Наконец, на то, что Дмитрий шёл из Москвы Брашевской дорогой, а не на Котлы, указывает и само «Сказание о Мамаевом побоище». В одном из его списков читаем буквально следующее: «Князь же великий Дмитрий Иванович разделись з братом своим з князем Владимиром Андреевичем, понеже невозможно бе воеству их вместится единою дорогою. Сам князь великий поиде дорогою Засенною на Прашево, а брата своего отпустил дорогою на Котел».
Три сторо́жи.

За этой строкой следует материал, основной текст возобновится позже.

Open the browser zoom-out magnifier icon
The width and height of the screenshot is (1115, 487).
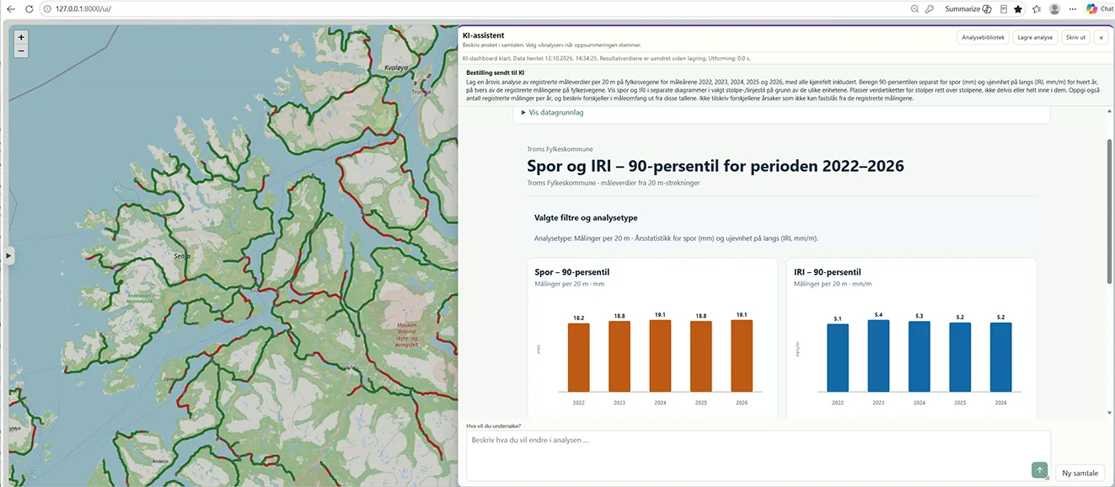914,8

Хотя и «Краткий рассказ» и «Летописная повесть» ни слова не говорят о снаряжении Дмитрием Ивановичем трёх сторо́ж в верховья Дона, было бы легкомысленно на этом основании усомниться в достоверности того, что сообщает о действиях русской военной разведки «Сказание».
В предприятии, небывалом по охвату пространств и по числу участвующих в нём ратников, без разведки, чётко действующей, разветвлённой и прочно связанной со ставкой великого князя, обойтись было просто немыслимо. Известно, что во времена первой Литовщины Москва ещё не располагала достаточно опытной и надёжной дальней сторо́жей. В течение десяти с лишним лет такая сторо́жа была при великокняжеском войске не просто создана, но и закалена буднями изнурительной, полной риска и смертельной опасности службы. Это был цвет московского воинства, содружество витязей наподобие былинной богатырской заставы. Разведчики, числясь личными слугами великого князя, были приписаны к его двору. В народе знали их по именам и прозвищам, лучшую часть жизни они проводили в седле, отвага была их невестой, ветер прирастал к их плечам подобием крыльев, большинство из них сложили голову, не повидав напоследок родных и близких.

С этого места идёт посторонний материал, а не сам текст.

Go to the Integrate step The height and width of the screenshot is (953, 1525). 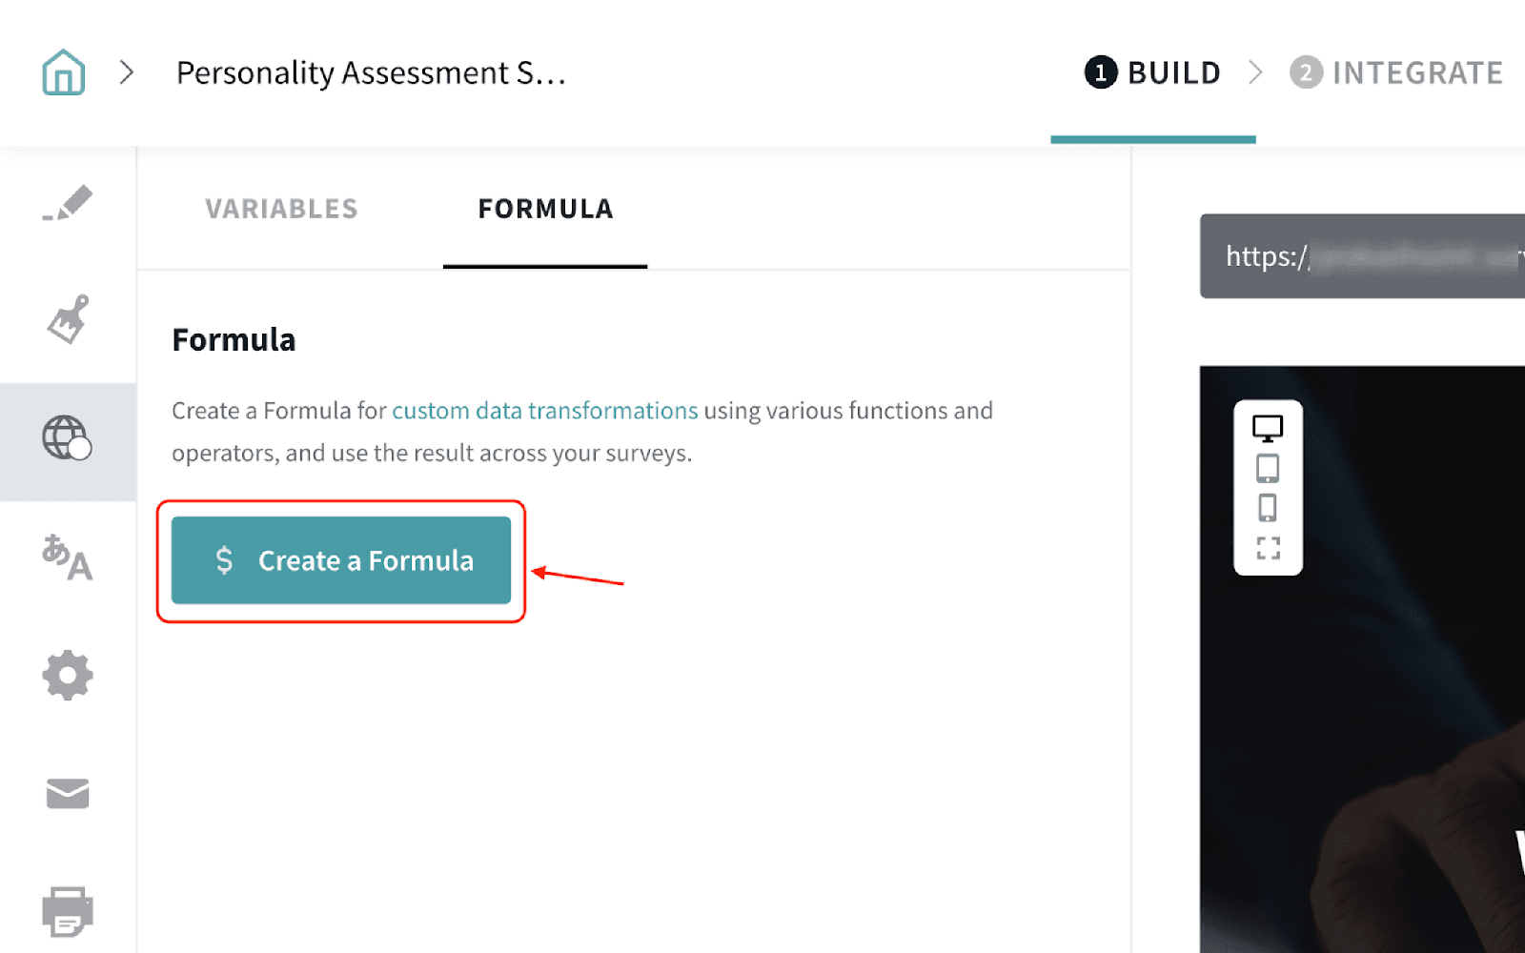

«Сказание» почтительно называет их по именам. В первую сторо́жу, посланную к Тихой Сосне, как мы помним, ещё в июле, входили: Родион Ржевский, Андрей Волосатый, Василий Тупик. Это — по редакции «Сказания», использованной никоновским летописцем. Остальные «оружники» первой сторожи по именам тут не названы, о них говорится лишь вообще, как о «крепких мужественных» бойцах. Судя по всему, поименованные разведчики были начальниками десяток или даже более крупных подразделений.
Вторую сторо́жу, отправленную вскоре за первой, возглавили Климент Поленин, Иван Святослав, Григорий Судок. В третью, предводителем которой великий князь назначил уже известного нам Семёна Мелика, входили: Игнатий Крень, Фома Тынин, Петр Горский, Карп Александров, Пётр Чириков и иже с ними.
Но иные редакции «Сказания» дают множество разночтений в именах и прозвищах разведчиков по всем трём сторожам. В некоторых списках, например, мы вместо Андрея Волосатого встречаем «Якова Ондреева сына Волосатого» или «Якова Андреевича Усатова», и это не кто иной — подсказывает нам ещё один список, — как «Яков Ослебятев», то есть сын Андрея Осляби. Какому же списку верить больше? Видимо, последнему, ведь об участии Якова Ослебятева в битве говорит и автор «Задонщины» словами безутешного Осляби: «Брате Пересвет, уже вижу на тели твоем раны тяжкие, уже голове твоей летети на траву ковыл, а чаду моему Якову на ковыли зелене лежати на поли Куликове…»
Видоизменяются от редакции к редакции, от списка к списку и другие имена. Клементий Поленин становится Полевым, Григорий Судок — Судоковым, Игнатий Крень — Креняковым, Карп Александров — Олексиным, Пётр Чириков — Петрушей Чуракиным. В одном из списков Василий Тупик помещён не в первой, а в третьей сторо́же, имеются и другие перестановки. Всё это вроде бы вызывает недоверие, но в то же время сквозь зыбкую поверхность разночтений проглядывает некая твёрдая, устойчивая основа. Такова особенность Предания: растворяясь в людской молве, оно неизбежно утрачивает что-то от первоначального своего облика, кто-то недосказал, кто-то недослышал, кто-то, наконец, неправильно переписал, не сумев разобрать полустёршееся имя. Конечно, хорошо бы иметь дело с менее противоречивыми источниками. Но мы имеем дело с такими, какие нам достались. И спасибо «Сказанию» за то, что оно своим многоголосием отнимает у забвения хотя бы ещё несколько имён и судеб героев Куликовской битвы.
Известно, что последняя из сторо́ж — вместе с остатками первых двух — участвовала и в самой битве, войдя в состав сторожевого полка. Того самого, из которого выехал на единоборство Пересвет и в котором при «первом суиме» стоял великий князь московский.
Три сторо́жи были чрезвычайными воинскими подразделениями. Но значит ли это, что в предыдущие месяцы дальние подступы к русским княжествам находились в безнадзорном состоянии?